### Problem requirements
Extend the message below about the sqlbox URL-encoding patch, carrying on from the point where it stops.

In fact the existing sqlbox assumed that it is hex byte Octstr stream for UCS-2
(coding=2), so the conversions totally produced bugs data.

The attached patch solves the issue, by:

1. keeping the userguide assumption and requirement that ALL data is injected in
the 'msgdata' field of type TEXT as URL-encoded data. Optionall coding can be
set to indicate the character representation of the actual payload.

2. we use a fork of smsbox's charset_processing() routine to map from defined
other character sets and make sure we URL-decode in first instance to obtain the
raw byte data.

3. use a #define function for gw_sql_save_msg() to URL-encode again the
msg->sms.msgdata before calling the DB specific pointer function. This ensures
we have URL-encoded data again the the 'msgdata' table field.

Please review and comment.

Stipe

-- 
-------------------------------------------------------------------
Kölner Landstrasse 419
40589 Düsseldorf, NRW, Germany

tolj.org system architecture      Kannel Software Foundation (KSF)
http://www.tolj.org/              http://www.kannel.org/

mailto:st_{at}_tolj.org           mailto:stolj_{at}_kannel.org
-------------------------------------------------------------------
Index: gw/sqlbox_sdb.c
===================================================================
--- gw/sqlbox_sdb.c     (revision 42)
+++ gw/sqlbox_sdb.c     (working copy)
@@ -234,10 +234,6 @@
         return;
     }
 
-    // checking if message is unicode and converting the message back to hex 
values to be able to store in the database
-    if(msg->sms.coding == 2)
-        octstr_binary_to_hex(msg->sms.msgdata,1);
-
     sql = octstr_format(queries->insert_query, sqlbox_logtable, st_str(momt), 
st_str(msg->sms.sender),
         st_str(msg->sms.receiver), st_str(msg->sms.udhdata), 
st_str(msg->sms.msgdata), st_num(msg->sms.time),
         st_str(msg->sms.smsc_id), st_str(msg->sms.service), 
st_str(msg->sms.account), st_num(msg->sms.sms_type),
Index: gw/sqlbox.c
===================================================================
--- gw/sqlbox.c (revision 42)

### Material provided
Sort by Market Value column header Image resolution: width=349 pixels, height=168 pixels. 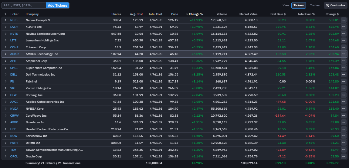[248, 14]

### Reply
+++ gw/sqlbox.c (working copy)
@@ -66,6 +66,7 @@
 #include "gwlib/gwlib.h"
 #include "gwlib/dbpool.h"
 #include "gw/msg.h"
+#include "gw/sms.h"
 #include "gw/shared.h"
 #include "gw/bb.h"
 #include "sqlbox_sql.h"
@@ -164,6 +165,45 @@
     return 0;
 }
 
+
+/****************************************************************************
+ * Character convertion.
+ * 
+ * The 'msgdata' is read from the DB table as URL-encoded byte stream, 
+ * which we need to URL-decode to get the orginal message. We use this
+ * approach to get rid of the table character dependancy of the DB systems.
+ * The URL-encoded chars as a subset of ASCII which is typicall no problem
+ * for any of the supported DB systems.
+ */
+
+static int charset_processing(Msg *msg) 
+{
+    gw_assert(msg->type == sms);
+
+    /* URL-decode first */
+    if (octstr_url_decode(msg->sms.msgdata) == -1)
+        return -1;
+        
+    /* If a specific character encoding has been indicated by the
+     * user, then make sure we convert to our internal representations. */
+    if (octstr_len(msg->sms.charset)) {
+    
+        if (msg->sms.coding == DC_7BIT) {
+            /* For 7 bit, convert to UTF-8 */
+            if (charset_convert(msg->sms.msgdata, 
octstr_get_cstr(msg->sms.charset), "UTF-8") < 0)
+                return -1;
+        } 
+        else if (msg->sms.coding == DC_UCS2) {
+            /* For UCS-2, convert to UTF-16BE */
+            if (charset_convert(msg->sms.msgdata, 
octstr_get_cstr(msg->sms.charset), "UTF-16BE") < 0)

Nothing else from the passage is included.